*Exercise prompt*
Carry on the passage below about phosphorus traits and diversification in the plant family Proteaceae, picking up after its final sentence.

*Document passage*

──────────

The plant family Proteaceae is exceptionally diverse and our recent paper in Plant and Soil explores why this is


Traits related to efficient acquisition and use of phosphorus promote diversification in Proteaceae in phosphorus-impoverished landscapes

Hayes P.E.*, Nge F.J.*, Cramer M.D., Finnegan P.M., Fu P., Hopper S.D., Oliveira R.S., Turner B.L., Zemunik G., Zhong H., Lambers H. (2021) Plant and Soil https://doi.org/10.1007/s11104-021-04886-0


Background and aims: Plant species richness increases with declining soil phosphorus (P) availability, especially for Proteaceae in old infertile landscapes. This difference in richness might be attributed to faster diversification in lineages adapted to P-impoverished soils, i.e. species that possess specialised P-acquisition strategies, and have lower leaf P concentration ([P]) and higher seed [P]. Alternatively, a longer time for species accumulation might contribute to high species richness in low-P environments due to the geological stability of the landscapes in which they evolved. 

Methods: We assessed differences in diversification of Proteaceae in P-impoverished vs. nutrient-rich environments and whether these were linked to adaptations to P-impoverished soils. We explored mature leaf and seed [P] and investigated how these traits changed over the evolutionary history of the family, and within two species-rich genera (Banksia, Hakea). Results: Faster diversification was correlated with lower leaf and higher seed [P] for species-rich genera across the Proteaceae. For Banksia and Hakea, diversification rates peaked at relatively low leaf [P], but not at the lowest leaf [P]. Ancestral state reconstructions indicated that low leaf [P] is a trait that was likely present in the early evolution of the Proteaceae, with recent transitions to higher leaf [P] across several species-poor rainforest genera. 

Conclusions: Diversification of Proteaceae correlated strongly with P-related traits. In an evolutionary context, functional cluster roots, low leaf [P] and high seed [P] were likely key innovations allowing diversification. Selection for low leaf [P] early in the evolutionary history of Proteaceae pre-adapted ancestors of this family to diversify into oligotrophic environments. We discuss how our findings are likely relevant for understanding diversification dynamics of other plant families that occur in P-impoverished environments.

An insightful Commentary on this article was also written by Mark Westoby and Daniel Falster

The conservative low-phosphorus niche in Proteaceae

Westoby M., Falster D.S. (2021) Plant and Soil 




Proteaceae are an ecologically distinctive family, with largest radiations in the sclerophyll vegetation types of Australia and South Africa. This brief paper comments on Hayes et al. (2021), who have mapped leaf phosphorus concentration on to the phylogenetic tree for the family.

──────────

*Supplied data*
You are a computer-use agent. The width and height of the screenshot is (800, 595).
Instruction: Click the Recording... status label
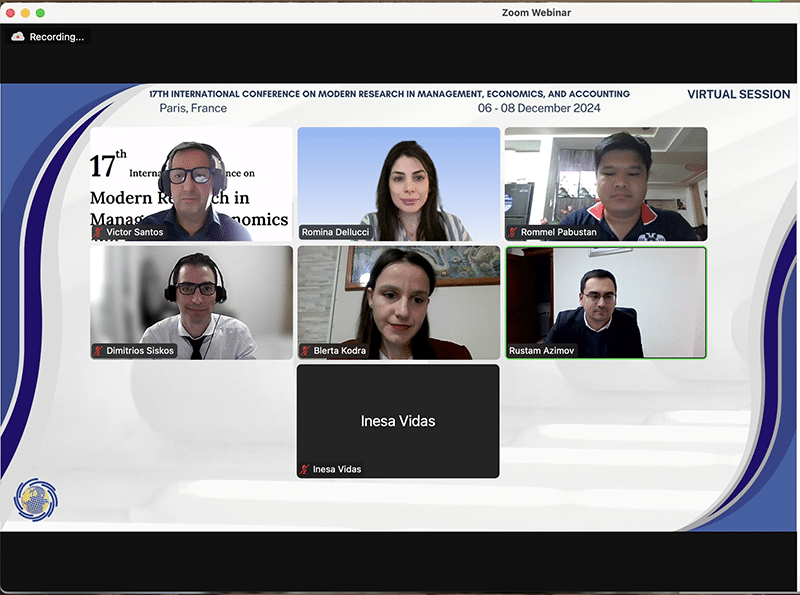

──────────

*Response to the exercise*
Considered across all seed plants worldwide, Proteaceae contribute most of the lowest leaf nitrogen (N) and phosphorus (P) concentrations known. Hayes et al. concluded that they have used low-phosphorus strategy from their origins ca. 100 My ago. Occasional excursions into higher leaf P have been relatively recent and have not produced many species. The family as a whole is an instance of phylogenetic niche conservatism. The conservatism arises not from trait inertia but from the intensity of competition in continental vegetation, giving Proteaceae competitive advantage within distinct niches and inhibiting them from radiating into other ways of life. When a distinct niche is concentrated into a single clade in this way, quantitative methods that test for replicate patterns across multiple clades will not detect strong signal. However, niche-conservative clades make important and distinctive contributions to the world’s ecology.

Three exciting new papers out in August!!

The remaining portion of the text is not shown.